Bom dia, padre, tenho outras perguntas de vários tipos para você.
O que é a Vênia dominicana?
É uma punição?
Uma prática devocional?
Um leigo comum pode aplicá-la em sua oração pessoal?
Resposta do sacerdote
Caro amigo das Filipinas,
1. A vênia é uma prostração que se faz deitando-se no chão, apoiado sobre o lado direito e segurando o escapulário na altura do rosto.
Certamente é uma prática penitencial. É um ritual na assembleia das culpas, quando todos os frades se reúnem para se corrigirem mutuamente. Mas também é feita em outras ocasiões.
2. A assembleia das culpas é a reunião de todos os frades da comunidade ou mesmo de uma parte deles, como, por exemplo, os noviços entre si ou os estudantes professos que ainda não são sacerdotes ou entre os sacerdotes.
Começa-se dispondo-se em duas filas voltadas ad invicem, ou seja, face a face.
Quem o preside (o prior e depois o mestre dos noviços) diz: faciant veniam qui se reos existimant et dicant culpas suas (que aqueles que se consideram culpados se curvem e digam suas culpas).

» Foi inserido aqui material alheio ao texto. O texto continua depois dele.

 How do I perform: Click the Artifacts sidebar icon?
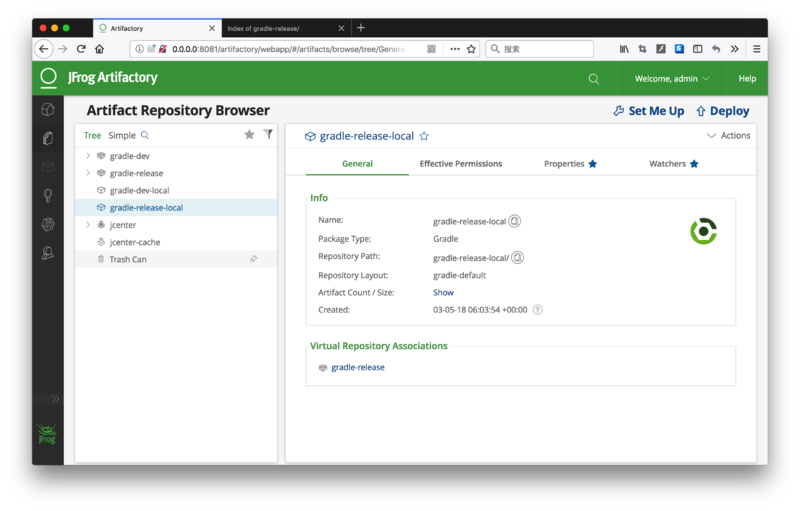point(48,139)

Todos se prostram fazendo a vênia e se levantam a um sinal daquele que preside.
Cada um então, no meio da assembleia, declara suas infrações contra a regra e a vida comum.

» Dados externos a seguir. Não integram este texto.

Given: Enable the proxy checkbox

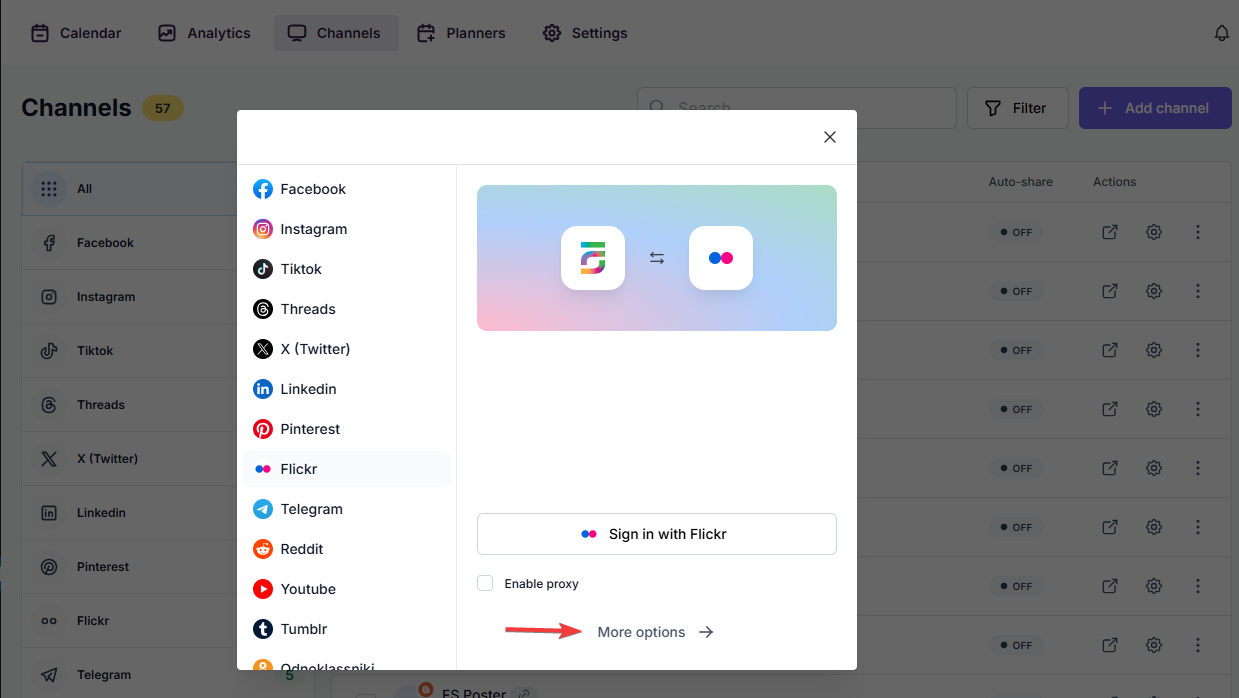Looking at the screenshot, I should click(485, 583).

São declaradas as infrações e não os pecados, porque estes são ditos secretamente na confissão.
Terminada a acusação, o sujeito se coloca em posição de vênia e aguarda as observações caridosas dos confrades e daquele que preside.
Recebida a penitência, ele volta ao seu lugar.
3. A venia é feita (ou melhor, era feita) no final da celebração coral se alguém tivesse errado, por exemplo, recitando uma antífona ou um salmo no lugar de outro ou por qualquer outro erro.
O mesmo é feito no refeitório, no final da refeição, caso alguém tenha cometido erros na leitura ou tenha quebrado ou derramado algo no chão.
4. Às vezes, é feita porque alguém é pego em flagrante erro, por exemplo, quando viola o silêncio.
5. Em algumas províncias da Ordem, como na França, é feita por todos os capitulares no momento da eleição do prior provincial. Nesse caso, tem valor de obediência e submissão.
Também é feita nos momentos em que a obediência é particularmente exigente, como no caso da transferência de um convento para outro. A vênia é feita no momento da leitura da designação para o novo convento diante de toda a comunidade.
6. Em seu comportamento pessoal, cada um pode fazê-la quantas vezes quiser.
Ela figura entre as várias maneiras pessoais de rezar de São Domingos, com a única diferença de que nosso Santo Padre naquele momento não estava deitado de lado, mas com o rosto voltado para o chão.
Eis o que se lê a respeito dessa sua forma de oração: “Muitas vezes, o beato Domingos também orava deitado completamente no chão, com o rosto voltado para baixo, suscitando em seu coração sentimentos de compunção e arrependimento; e repetia, às vezes em voz tão alta que podia ser ouvido, aquela invocação do Evangelho: «Ó Deus, tem piedade de mim, que sou pecador!» (Lc 18,13).
Depois, com devoção e temor respeitoso, recordava o versículo de Davi: “Vede, Senhor, fui eu que pequei. Eu é que sou o culpado!” (II Sam 24,17).
E chorava e emitia altos gemidos, acrescentando: “E não sou digno de voltar-me e olhar a altura do céu, pela multidão de minhas iniquidades. Encurvei-me sob vínculos de ferro, não posso erguer a cabeça nem respirar, porque provoquei vossa cólera, pratiquei o mal diante de vós, realizei abominações e multipliquei ofensas” (Oração de Manassés, 9-10).
7. A Oração de Manassés é uma obra apócrifa atribuída a Manassés, na qual o rei de Judá, prisioneiro na Babilônia, humilha-se profundamente reconhecendo seus pecados e dirige a Deus a oração para que ele volte a Jerusalém. Esta oração é atendida (II Crôn 33,12-13).
A Oração de Manassés, embora não faça parte dos livros canônicos aceitos pelo Concílio de Trento, é reproduzida no apêndice da edição Clementina da Vulgata para evitar que sua memória se perca.
8. Nada impede que qualquer pessoa, mesmo leiga, a faça por conta própria.
Podes, portanto, fazê-la como forma de oração penitencial ou mesmo simplesmente como forma de penitência.
Com os melhores votos, eu te abençoo e te recordo em minhas orações.